*Your goal*.
Copy the passage about Hollywood finance films from "More recent Hollywood" to "getting the message.", putting "hot tub" wherever "bubble bath" appears.

*Selected passage*.
────────
More recent Hollywood treatments of the finance world have become didactic to the point of agitprop, coinciding with a realignment of American politics in which Republicans have gotten more trade-protectionist and young people more socialist. To help dramatize the planet’s absurdly complex 2008 financial crisis for his 2015 film “The Big Short,” Adam McKay cast Margot Robbie to sit in a bubble bath, sip Champagne and break the fourth wall to explain mortgage-backed securities directly to viewers. Steven Soderbergh’s 2019 movie “The Laundromat” borrowed the same device for Antonio Banderas and Gary Oldman, who wore garish tuxedos as they let audiences in on the secrets of global offshore banking. It’s art about capital that desperately hopes you’re getting the message.

“Azor” skips the narrative tricks and sticks to the less macho world of Swiss private banking, where families often run banks that are handed down from generation to generation. “It’s a very specific milieu, quite powerful and discreet,” Fontana says. Fontana’s grandfather had been a banker, and Fontana was fascinated by a posthumous diary entry about a 1980 visit to Argentina that never mentioned the political situation unfolding “in the off-screen of the notebook.” (It did mention the American election of Ronald Reagan to the presidency.)

A man in black and white stands in a lighted area.
Swiss director Andreas Fontana at a film festival in Berlin in June.
────────
*Data excerpt*.
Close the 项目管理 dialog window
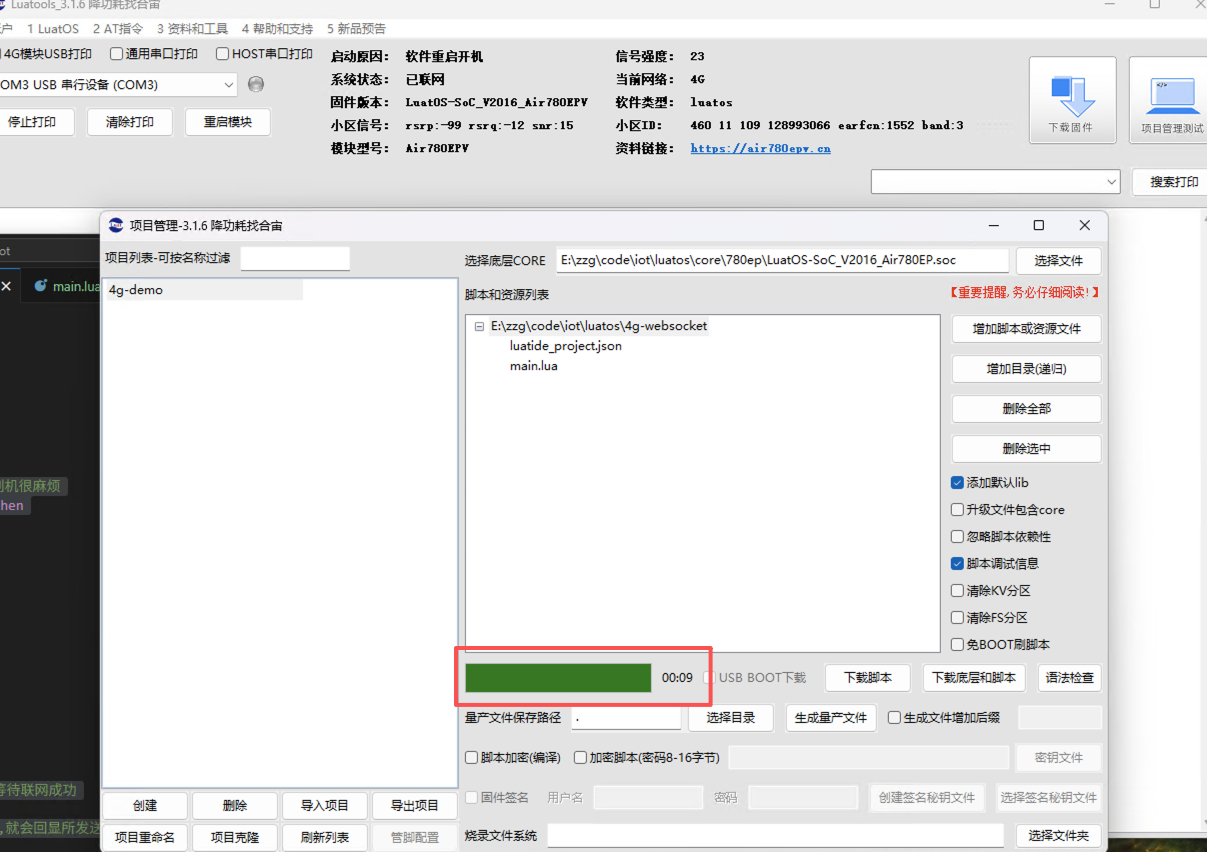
────────
*Answer for this exercise*.
More recent Hollywood treatments of the finance world have become didactic to the point of agitprop, coinciding with a realignment of American politics in which Republicans have gotten more trade-protectionist and young people more socialist. To help dramatize the planet’s absurdly complex 2008 financial crisis for his 2015 film “The Big Short,” Adam McKay cast Margot Robbie to sit in a hot tub, sip Champagne and break the fourth wall to explain mortgage-backed securities directly to viewers. Steven Soderbergh’s 2019 movie “The Laundromat” borrowed the same device for Antonio Banderas and Gary Oldman, who wore garish tuxedos as they let audiences in on the secrets of global offshore banking. It’s art about capital that desperately hopes you’re getting the message.